The following is a list of the world's oldest surviving physical documents.

List

35th–32nd century BC 
The Kish tablet, a small limestone tablet from the middle Uruk period of ancient Mesopotamia, contains pictographic inscriptions exemplifying an early precursor to Cuneiform. Many similar tablets have been found from the same period, all of which have proven difficult to date using radiocarbon dating; among these, the Kish tablet has the earliest proposed date of manufacture, although it may be from the later Uruk IV period, around 3200 BC.

The Kushim tablets from the same period feature possibly the oldest named person (Kushim).

Another Uruk Period clay tablet that featured names dating back to around 3100 B.C. includes the names of a slave owner (Gal-Sal) and their two slaves (En-pap X and the woman Sukkalgir). This tablet was likely produced one or two generations after the Kushim Tablet.
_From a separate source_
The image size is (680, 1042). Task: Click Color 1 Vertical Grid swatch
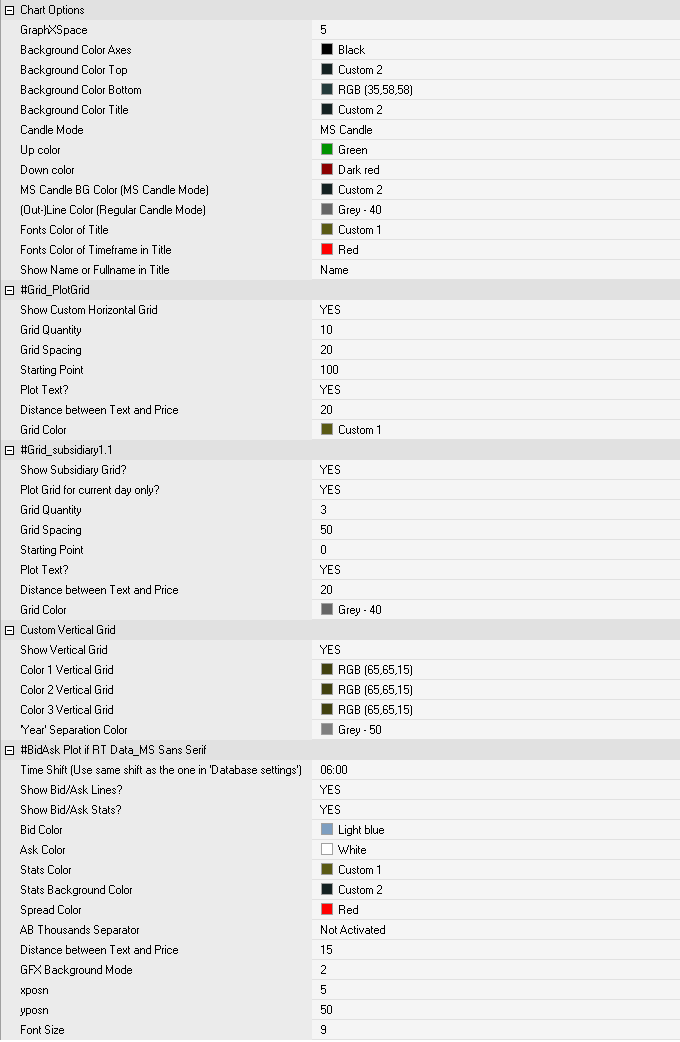point(327,669)
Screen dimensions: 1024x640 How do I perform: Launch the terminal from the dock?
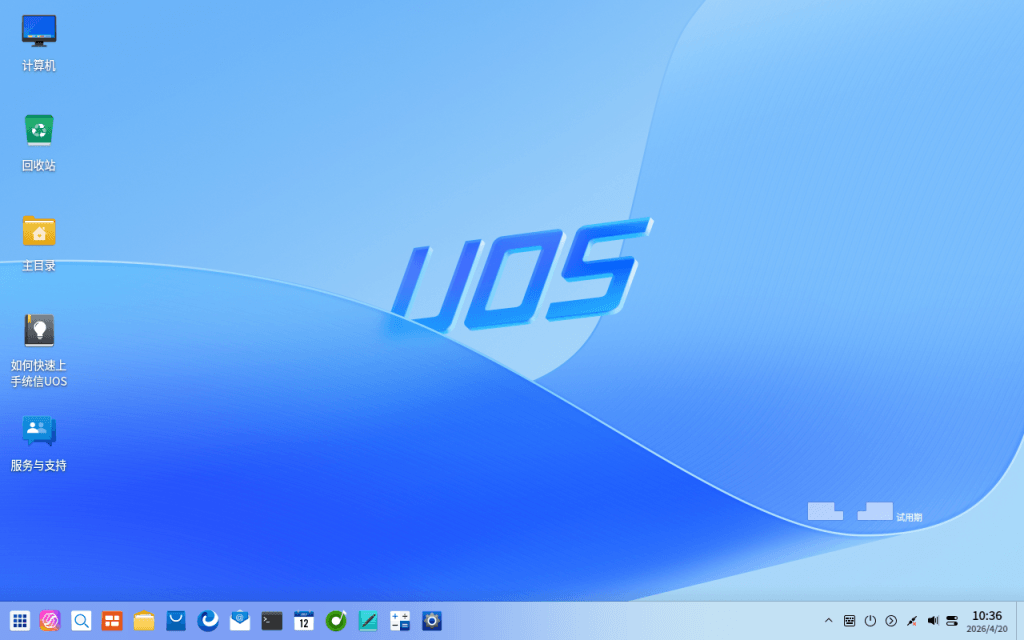pos(272,620)
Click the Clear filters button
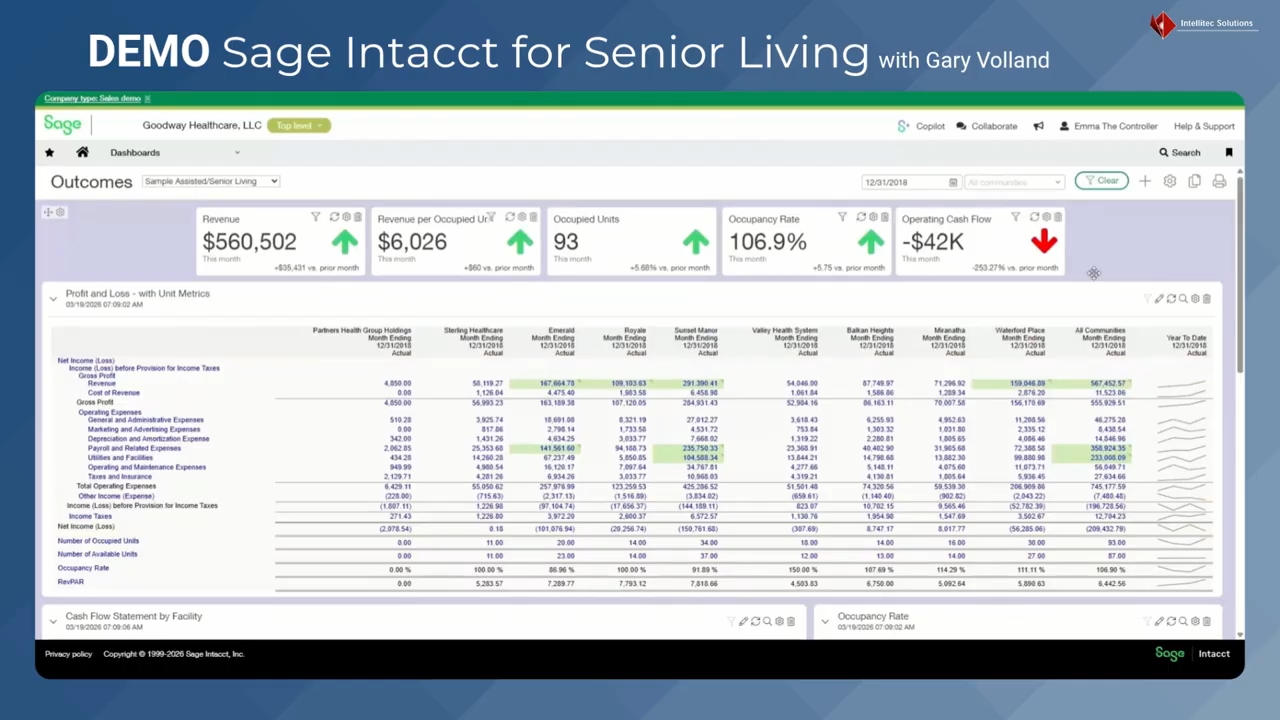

From the same period the first named Egyptian ruler Iry-Hor has been found, as well as the soon following, possibly oldest named female ruler Queen Ha, just before the contemporary of Narmer, Queen Neithhotep.

31st century BC
The Narmer Palette, a carved slab of siltstone from the Early Dynastic Period of Ancient Egypt, contains some of the earliest known examples of Egyptian hieroglyphs. Notably, the palette contains carved Serekhs bearing the rebus symbols n'r (catfish) and mr (chisel). These are believed to be a phonetic representation of Narmer, the first Pharaoh of Upper and Lower Egypt following their unification around 3100 BC.

25th century BC 
The Palermo Stone, a stele, containing the names of Pharaohs and other information, is made of basalt. Fragments of the piece exist, with some of them reportedly found in Memphis, Egypt and others in Middle Egypt. The primary piece that is referred to as the Palermo stone is currently on display in Italy, having been purchased by a Sicilian lawyer named Ferdinand Guidano in 1859.

21st century BC 
According to the Guinness World Records, the oldest surviving love poem, a balbale, in the world is of Sumerian origin and written in cuneiform, discovered in Nippur, dated to 2031 BC, called Istanbul #2461 by archaeologists. Written on a clay tablet measuring 10.7 x 6 x 3.1 cm, it is believed to have been written by a bride of the Sumerian king Shu-Sin, who reigned between 2037 BC and 2029 BC. The tablet is on display at the Istanbul Museum of the Ancient Orient.

18th century BC 
Dating back to 1800 BC, to the Old Babylonian period, a clay tablet containing a recipe for squab was found, written in Akkadian cuneiform. No measurements, cooking times, nor preparation or cooking methods are given, stating only that one should cut the pigeon in half and make a mixture of water, fat, salt, breadcrumbs, and milk-soaked herbs, among the herbs onions, leeks, garlic, and an herb called "samidu", the modern equivalent is referred to as semolina, hard grains left after the milling of flour.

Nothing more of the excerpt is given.